I really connect to a lot of the degrees and love the thought process of them. The master craftsman program is definitely a great program. My favorite part for me is the structure. Orients and valleys just make a lot of sense to me and structure has always been important to me. So far I've really studied 4-18 to try and understand every detail. (Easier said than done)

The hard part for me is the titles. Four bodies with different heads is a little confusing but I'm working on that. Are some bodies "easier" than others?  How does that officer line work? I consider this a con. Not the layout but educating new members on it. I'm working to understand this so I can develop material for the next guy. 

Anyways, I never see much discussion on the Scottish rite. Is that because its more of an individual journey or some other reason(s)?
I was hoping others could discuss what they like/dislike and offer anything in the way of education. Yes, lots of rambling!


----------



## pointwithinacircle2 (Aug 23, 2014)

I joined all of the York Rite bodies but was disappointed that I wasn't learning more from the experience.  I demitted from them after a couple years.  I suppose that experience has sort of soured me on appendent bodies.  I want to join the SR, but I am worried that it is just another set of business meetings that I will be expected to attend, and more people who will want to make demands on my time.


----------



## Morris (Aug 23, 2014)

pointwithinacircle2 said:


> I joined all of the York Rite bodies but was disappointed that I wasn't learning more from the experience.  I demitted from them after a couple years.  I suppose that experience has sort of soured me on appendent bodies.  I want to join the SR, but I am worried that it is just another set of business meetings that I will be expected to attend, and more people who will want to make demands on my time.



So far for me it has been a very individual type process. That's actually more my style so I've enjoyed it. For some reason i really connect to it.


----------



## Pscyclepath (Aug 24, 2014)

I joined the York Rite the summer after getting my master's, and worked my way through the various bodies between August and October.  I waited even longer before going into the Scottish Rite.  Having tried to read some of Pike's writings, I didn't think I would like it, and probably would not have joined had I not been sort of swept up a a recruiting drive by the Grand Master (those guys can be pretty persuasive when they want to be ;-) ).    So I found myself showing up at the Temple in the wee hours of Friday morning as a prospective candidate.

Late that morning as we worked through the Lodge of Perfection, something clicked...  I recognized a lot of the things I had learned in the other bodies, and the new perspective was illuminating, if nothing else.  This some some neat stuff, and wrapping it up in the 32nd degree and the corresponding vows, that a code that I could take back out in the world and try to live by.  I was recruited into the Camp Guard,  but at our first real work day about a month later, I fell in with the Kitchen committee, and most of my SR time has been spent there the past two years, slicing, dicing, and making sure the brethren are well-fed.  Next to the blue lodge, SR is probably my favorite Masonic activity.

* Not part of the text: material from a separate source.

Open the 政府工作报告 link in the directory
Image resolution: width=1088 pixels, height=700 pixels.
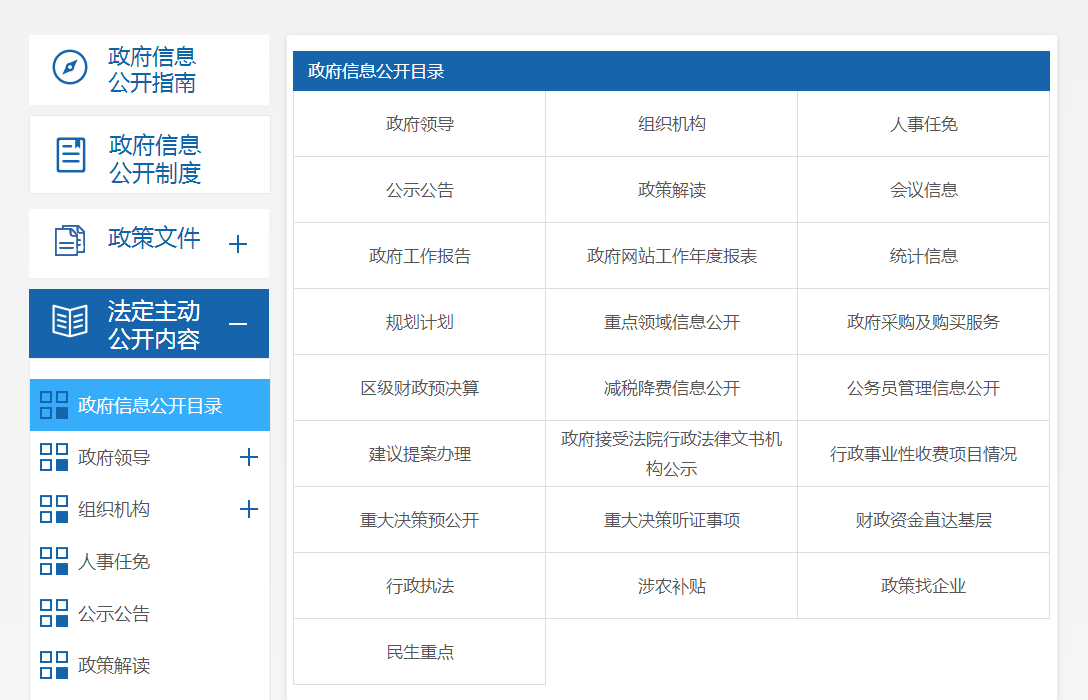pyautogui.click(x=419, y=256)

In addition to the "Bridge to Light" and SR Monitor, I strongly recommend a little book called "The Bridge Builders' Guide" to get started into the philosophy of the Rite...


----------



## Morris (Aug 26, 2014)

Pscyclepath said:


> In addition to the "Bridge to Light" and SR Monitor, I strongly recommend a little book called "The Bridge Builders' Guide" to get started into the philosophy of the Rite...



I just placed my order for it. Thank you for the suggestion.


----------



## Morris (Sep 8, 2014)

Pscyclepath said:


> In addition to the "Bridge to Light" and SR Monitor, I strongly recommend a little book called "The Bridge Builders' Guide" to get started into the philosophy of the Rite...


I got this book in. It's a good "guide" (like the title says) and I sort if equate it to Freemasons for dummies book. Freemasonry for dummies was the absolute perfect book to read between petitioning and initiation. I think Bridge Builders Guide best serves in the same manner. I wish I would have read it before the reunion (conferral of degrees) because I wouldn't have been so confused. 

For me, I think I'll recommend this guide to brothers who petition the AASR to read while they wait. I'll be loaning mine out for that purpose. 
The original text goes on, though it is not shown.